Critical resolved shear stresses for slip and twinning in Mg-Y-Ca alloys and their effect on the ductility

The deformation mechanisms of an extruded Mg-5Y-0.08Ca (wt.%) alloy were analyzed by means of micropillar compression tests on single crystals along different orientations -selected to activate specific deformation modes- as well as slip trace analysis, transmission electron microscopy and transmission Kikuchi diffraction. The polycrystalline alloy presented a remarkable ductility in tension (similar to 32%) and negligible differences in the yield strength between tension and compression. It was found that the presence of Y and Ca in solid solution led to a huge increase in the CRSS for < a > basal slip (29 +/- 5 MPa), < c + a > pyramidal slip (203 +/- 7 MPa) and tensile twin nucleation (above 148 MPa), while the CRSS for < a > prismatic slip only increases up to 105 +/- 4 MPa.
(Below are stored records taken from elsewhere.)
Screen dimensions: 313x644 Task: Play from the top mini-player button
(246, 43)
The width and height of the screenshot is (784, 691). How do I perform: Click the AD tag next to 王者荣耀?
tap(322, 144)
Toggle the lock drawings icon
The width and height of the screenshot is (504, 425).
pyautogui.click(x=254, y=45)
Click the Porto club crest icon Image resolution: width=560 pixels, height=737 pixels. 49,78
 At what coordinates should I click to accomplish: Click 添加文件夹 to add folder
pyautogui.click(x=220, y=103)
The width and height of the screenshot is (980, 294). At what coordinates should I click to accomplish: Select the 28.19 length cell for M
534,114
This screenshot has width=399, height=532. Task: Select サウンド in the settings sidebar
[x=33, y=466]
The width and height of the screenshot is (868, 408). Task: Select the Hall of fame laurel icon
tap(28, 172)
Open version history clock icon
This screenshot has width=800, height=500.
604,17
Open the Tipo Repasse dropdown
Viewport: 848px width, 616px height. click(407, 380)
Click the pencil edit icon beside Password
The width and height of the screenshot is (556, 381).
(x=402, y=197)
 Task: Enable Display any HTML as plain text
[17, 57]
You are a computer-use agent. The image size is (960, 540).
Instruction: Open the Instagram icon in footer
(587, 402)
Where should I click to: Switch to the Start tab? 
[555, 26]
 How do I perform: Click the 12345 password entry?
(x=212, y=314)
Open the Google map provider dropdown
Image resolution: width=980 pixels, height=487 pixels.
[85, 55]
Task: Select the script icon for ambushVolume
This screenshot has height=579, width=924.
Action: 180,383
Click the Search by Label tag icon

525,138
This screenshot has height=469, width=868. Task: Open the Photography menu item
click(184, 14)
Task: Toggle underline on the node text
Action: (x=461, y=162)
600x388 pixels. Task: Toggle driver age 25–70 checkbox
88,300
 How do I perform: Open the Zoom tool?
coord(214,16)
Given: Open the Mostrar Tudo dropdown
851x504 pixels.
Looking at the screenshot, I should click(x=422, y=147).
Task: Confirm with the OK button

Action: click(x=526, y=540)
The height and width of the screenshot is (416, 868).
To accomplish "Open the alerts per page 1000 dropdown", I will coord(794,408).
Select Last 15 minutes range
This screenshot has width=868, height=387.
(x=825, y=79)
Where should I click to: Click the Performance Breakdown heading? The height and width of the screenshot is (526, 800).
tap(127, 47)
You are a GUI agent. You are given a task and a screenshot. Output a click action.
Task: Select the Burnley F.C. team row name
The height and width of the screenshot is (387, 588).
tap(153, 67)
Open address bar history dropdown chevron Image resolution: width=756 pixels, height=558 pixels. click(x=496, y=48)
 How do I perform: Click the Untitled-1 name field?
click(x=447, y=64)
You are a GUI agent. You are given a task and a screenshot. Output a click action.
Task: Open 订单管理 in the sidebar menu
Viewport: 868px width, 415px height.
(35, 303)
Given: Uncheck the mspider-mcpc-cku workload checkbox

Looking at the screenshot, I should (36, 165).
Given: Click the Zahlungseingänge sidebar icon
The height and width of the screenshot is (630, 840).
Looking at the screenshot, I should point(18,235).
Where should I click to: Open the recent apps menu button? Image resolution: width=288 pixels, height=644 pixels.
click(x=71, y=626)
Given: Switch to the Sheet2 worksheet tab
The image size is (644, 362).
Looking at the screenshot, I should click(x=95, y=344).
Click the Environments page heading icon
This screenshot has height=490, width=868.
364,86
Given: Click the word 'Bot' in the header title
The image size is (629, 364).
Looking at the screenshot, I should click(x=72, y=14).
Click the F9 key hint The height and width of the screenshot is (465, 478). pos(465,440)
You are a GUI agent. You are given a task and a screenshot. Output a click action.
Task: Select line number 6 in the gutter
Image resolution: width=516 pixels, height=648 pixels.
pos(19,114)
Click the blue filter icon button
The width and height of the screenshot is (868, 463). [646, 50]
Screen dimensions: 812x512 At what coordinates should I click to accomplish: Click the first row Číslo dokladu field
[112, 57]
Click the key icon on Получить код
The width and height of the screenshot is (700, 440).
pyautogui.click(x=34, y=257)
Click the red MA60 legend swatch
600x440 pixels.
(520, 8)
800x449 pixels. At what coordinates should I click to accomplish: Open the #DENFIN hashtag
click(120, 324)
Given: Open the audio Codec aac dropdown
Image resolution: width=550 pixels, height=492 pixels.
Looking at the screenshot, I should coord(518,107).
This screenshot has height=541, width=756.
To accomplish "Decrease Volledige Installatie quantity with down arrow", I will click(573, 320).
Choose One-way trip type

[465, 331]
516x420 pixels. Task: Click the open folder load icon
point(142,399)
The changes in the CRSS for slip and tensile twinning in Mg-Y-Ca alloys expectedly modify the dominant deformation mechanisms in polycrystals. In particular, tensile twinning is replaced by < a > prismatic slip during compressive deformation along the alpha-axis. The reduction of twinning (which generally induces strong anisotropy in the plastic deformation in textured alloys), and the activation of < a > prismatic slip (which provides an additional plastic deformation mechanism with limited hardening) were responsible for the large tensile ductility of the alloy.

Automated summary

The presence of Y and Ca in a magnesium-based alloy led to a significant increase in the critical resolved shear stress (CRSS) for different deformation mechanisms, including basal slip, pyramidal slip, and tensile twin nucleation. This change in CRSS altered the dominant deformation mechanisms in polycrystals, replacing tensile twinning with prismatic slip during compressive deformation. The reduction of twinning and the activation of prismatic slip were responsible for the high tensile ductility of the alloy.